◆ YOUR OBJECTIVE ◆
Could you print, exactly and without pictures, only the lines from the one with "The image size" through the end of the records below?

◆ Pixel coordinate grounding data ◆
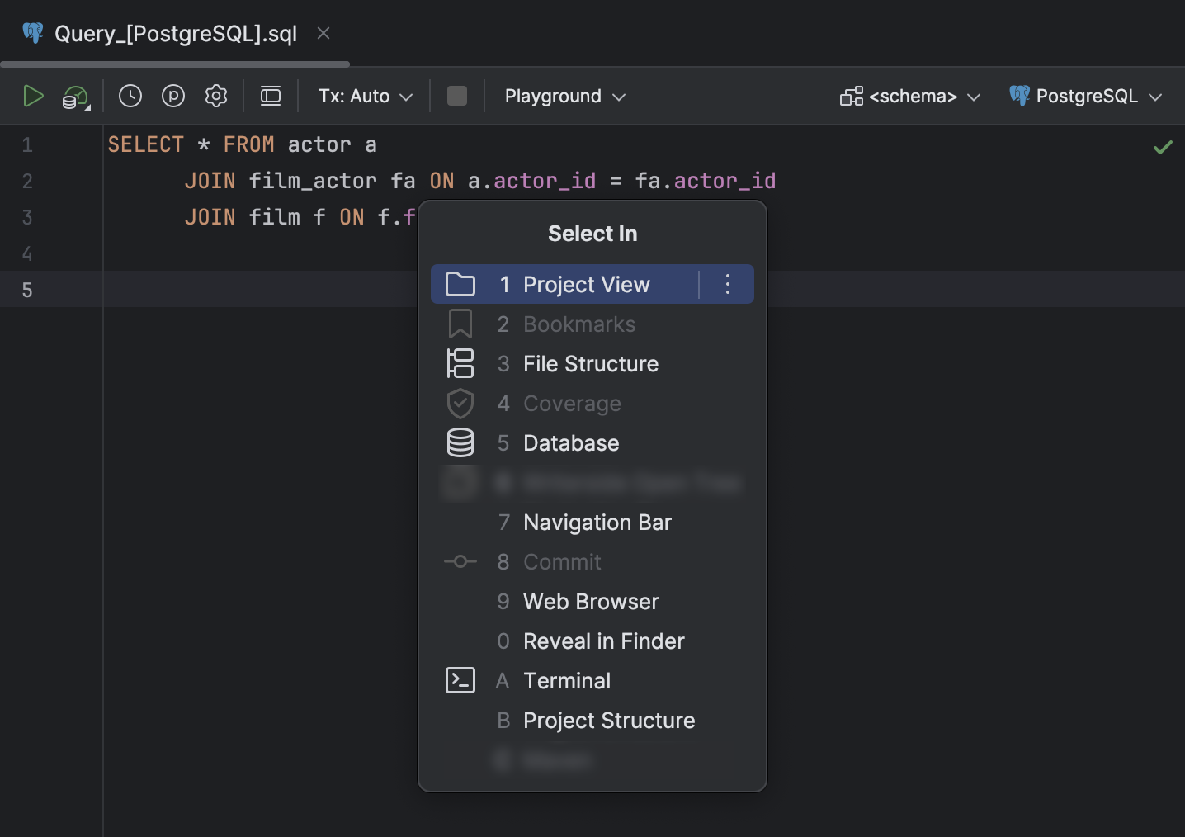
Task: Click the Profiler icon in the toolbar
Action: pos(172,96)
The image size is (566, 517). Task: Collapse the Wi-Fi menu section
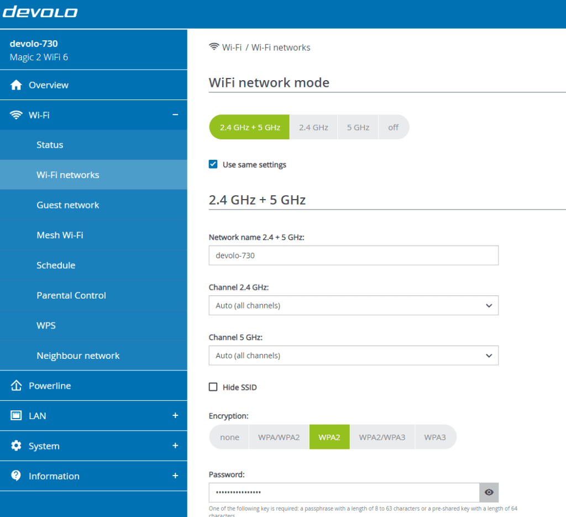[x=175, y=115]
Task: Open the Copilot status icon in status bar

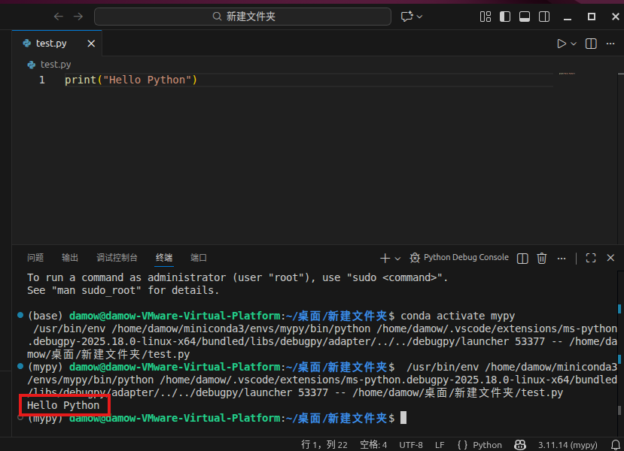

◆ FINAL ANSWER ◆
The image size is (566, 517). Task: Collapse the Wi-Fi menu section
[x=175, y=115]
Task: Open the Copilot status icon in status bar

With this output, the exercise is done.